Stored data
☆ ☆ ☆

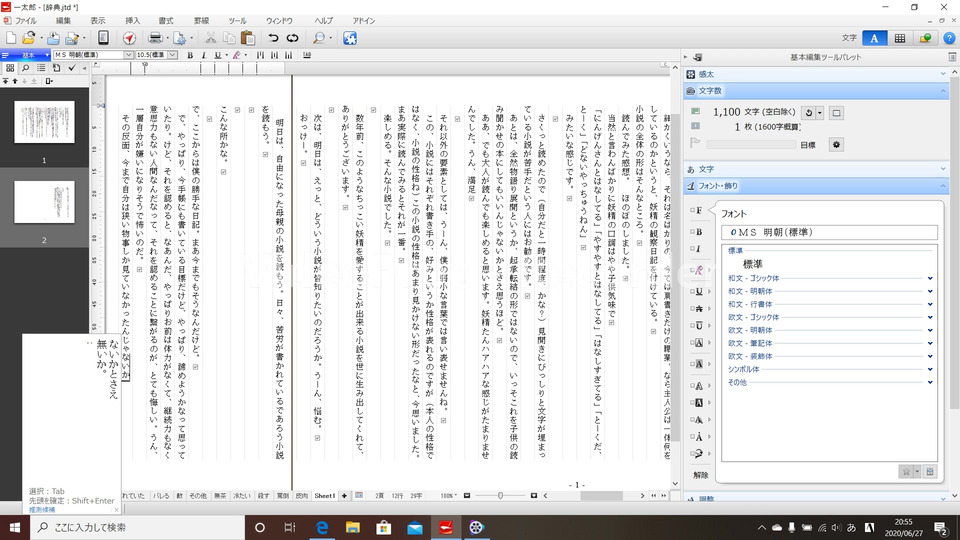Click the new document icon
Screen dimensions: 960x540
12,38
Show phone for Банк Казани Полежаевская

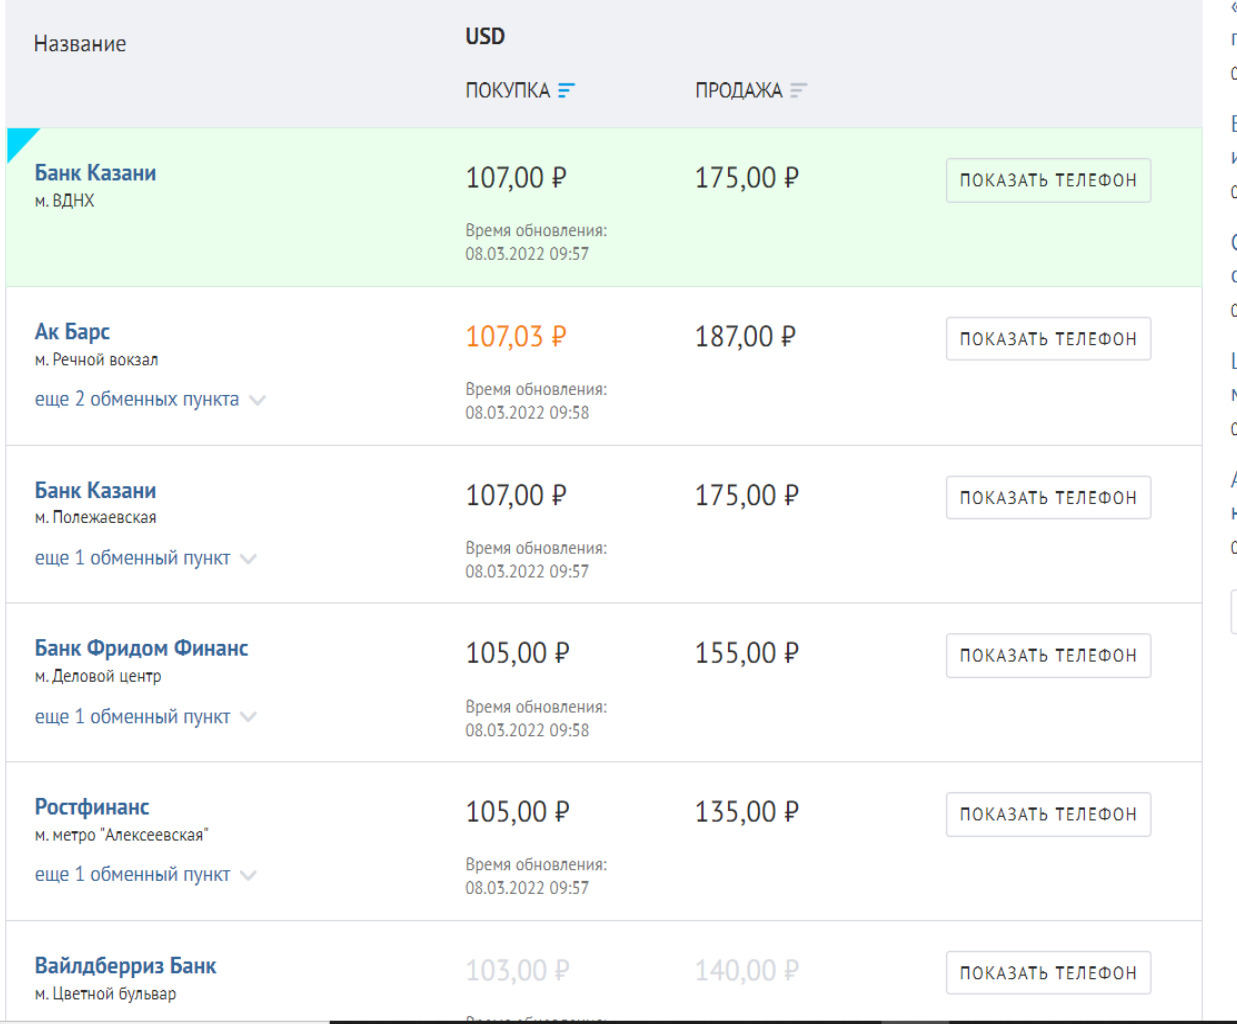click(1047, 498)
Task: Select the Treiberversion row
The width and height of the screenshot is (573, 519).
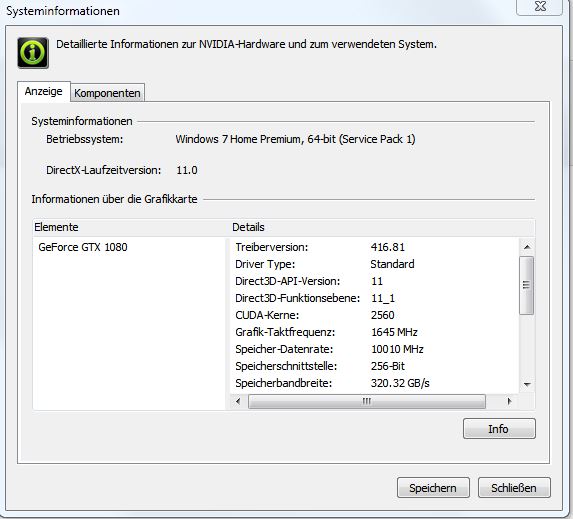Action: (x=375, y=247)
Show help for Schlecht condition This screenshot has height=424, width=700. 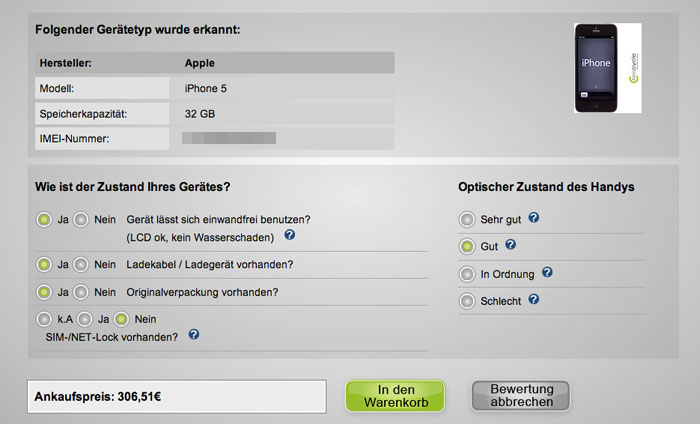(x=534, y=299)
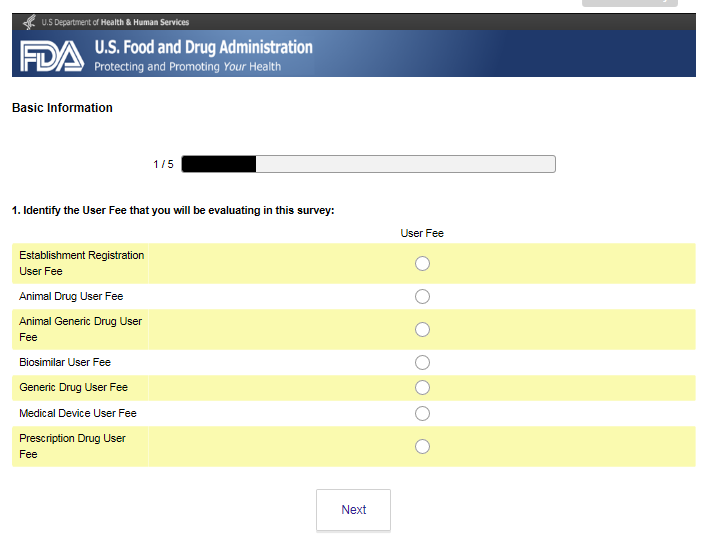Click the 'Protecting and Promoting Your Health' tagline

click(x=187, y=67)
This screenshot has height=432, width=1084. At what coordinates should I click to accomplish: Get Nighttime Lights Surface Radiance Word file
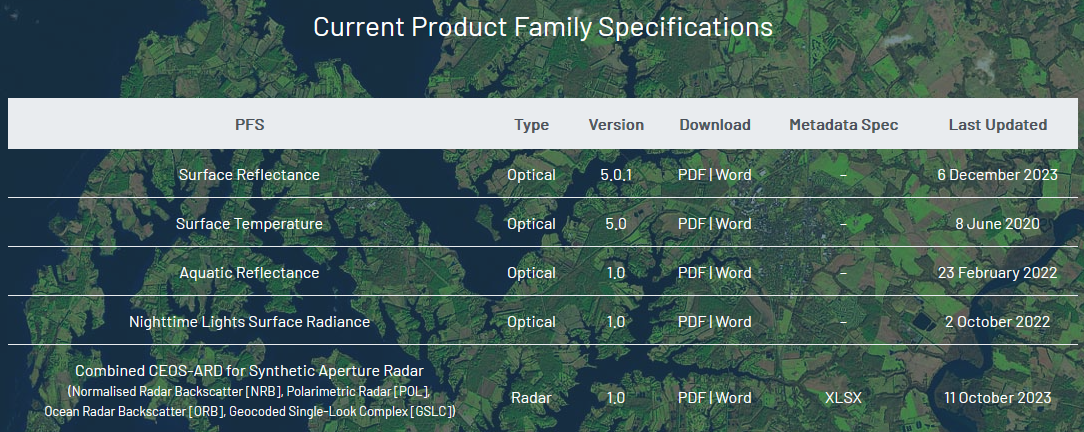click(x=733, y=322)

☆ ☆ ☆

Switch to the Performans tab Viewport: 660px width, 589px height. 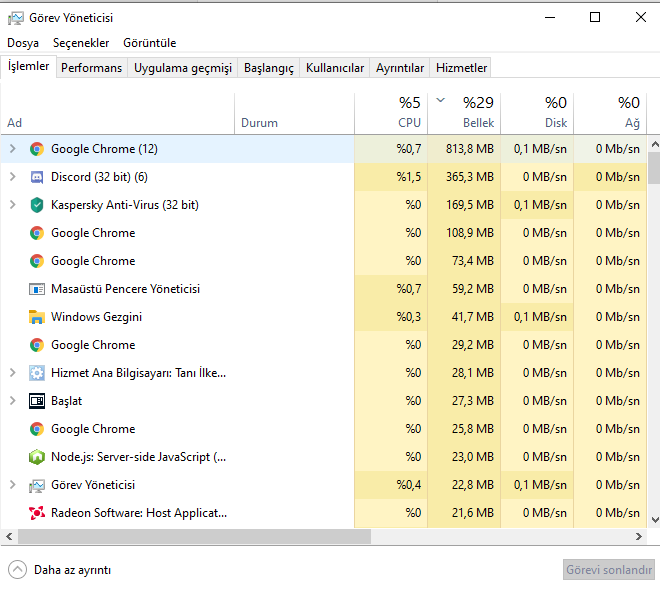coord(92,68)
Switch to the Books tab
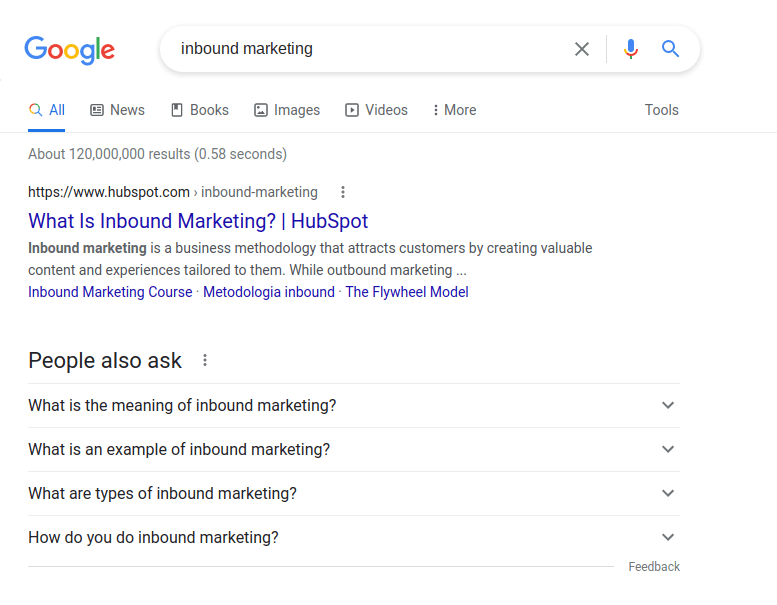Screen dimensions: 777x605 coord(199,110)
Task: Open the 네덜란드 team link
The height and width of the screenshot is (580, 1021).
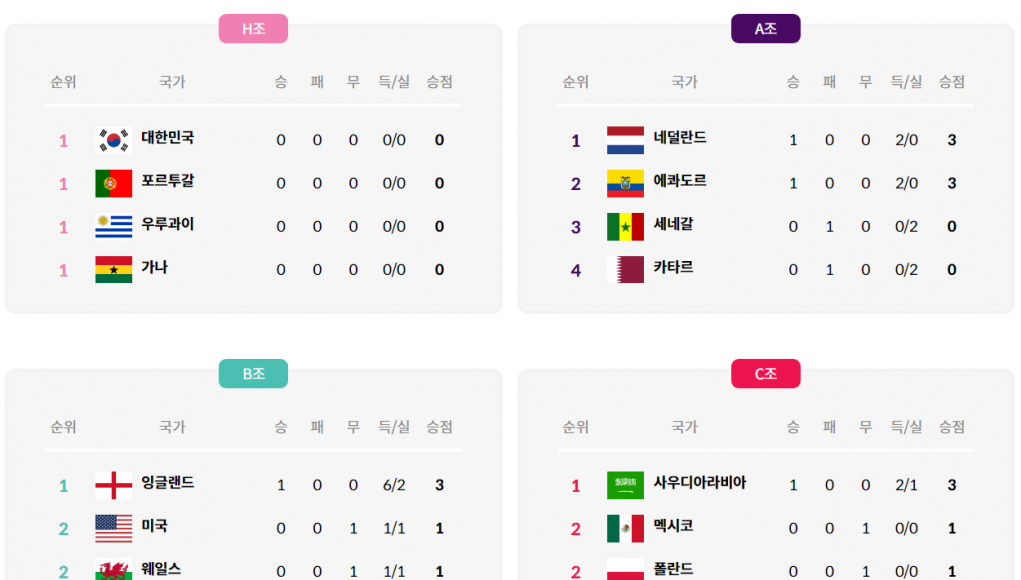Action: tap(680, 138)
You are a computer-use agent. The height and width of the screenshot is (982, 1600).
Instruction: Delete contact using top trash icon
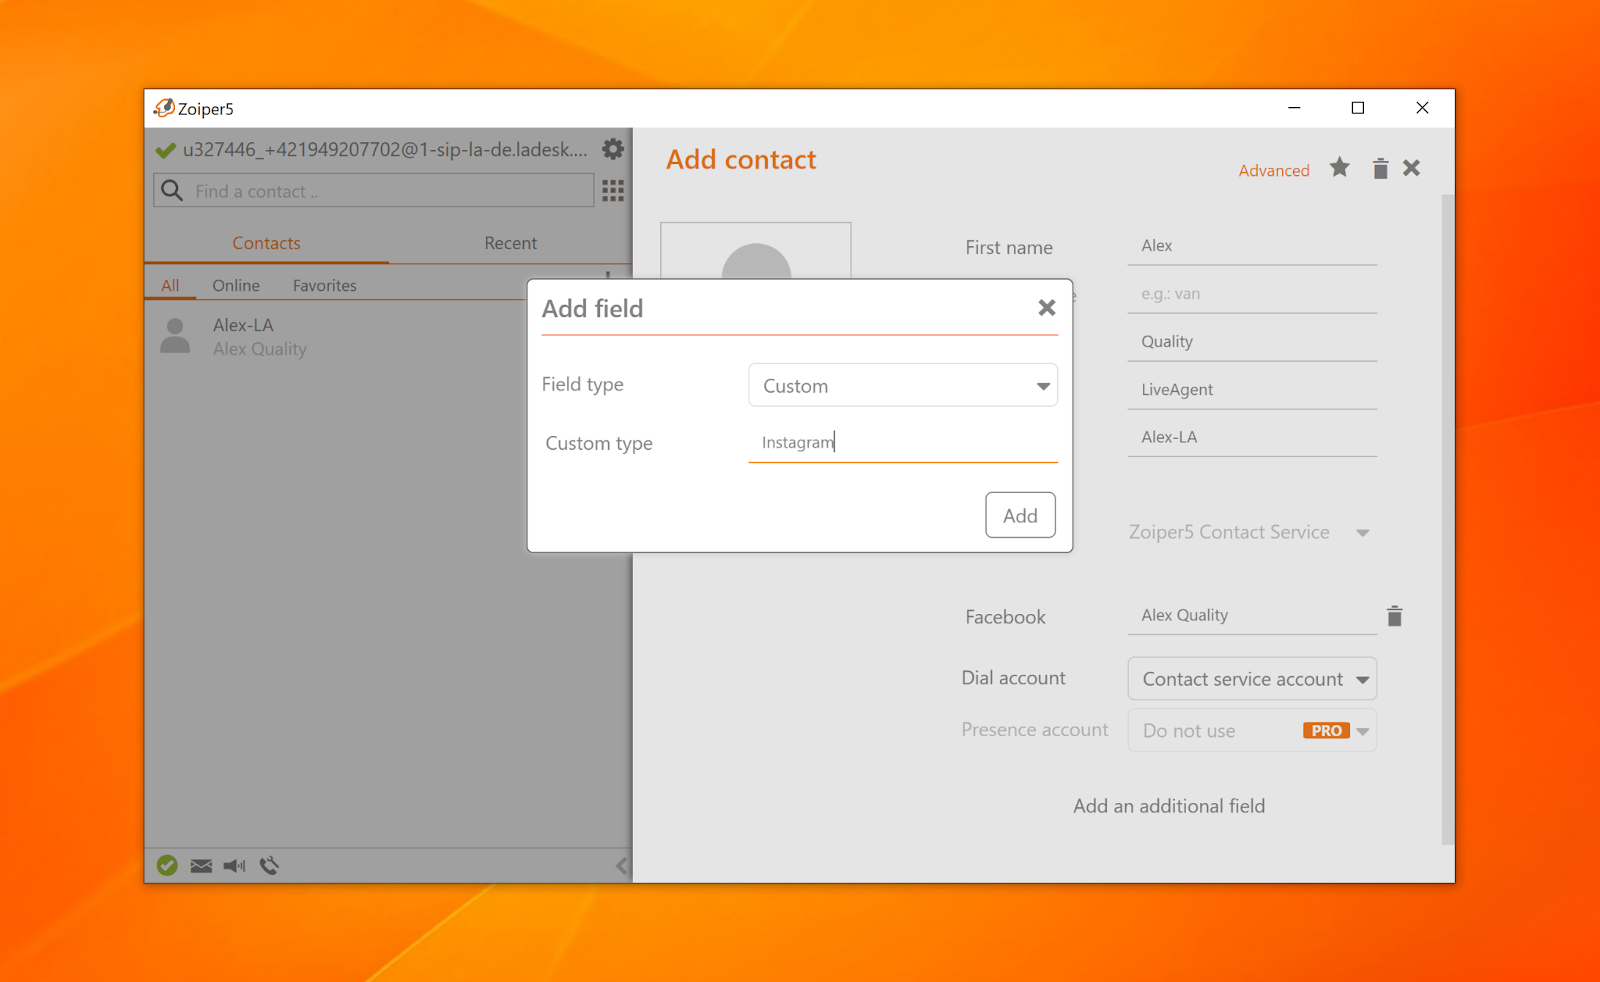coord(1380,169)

☆ ☆ ☆

• _Exercise description_
Search the records above for the string "Task" and copy each line that holds it.

• _Output_
Task: Select the Treiberversion row
Task: Open the 네덜란드 team link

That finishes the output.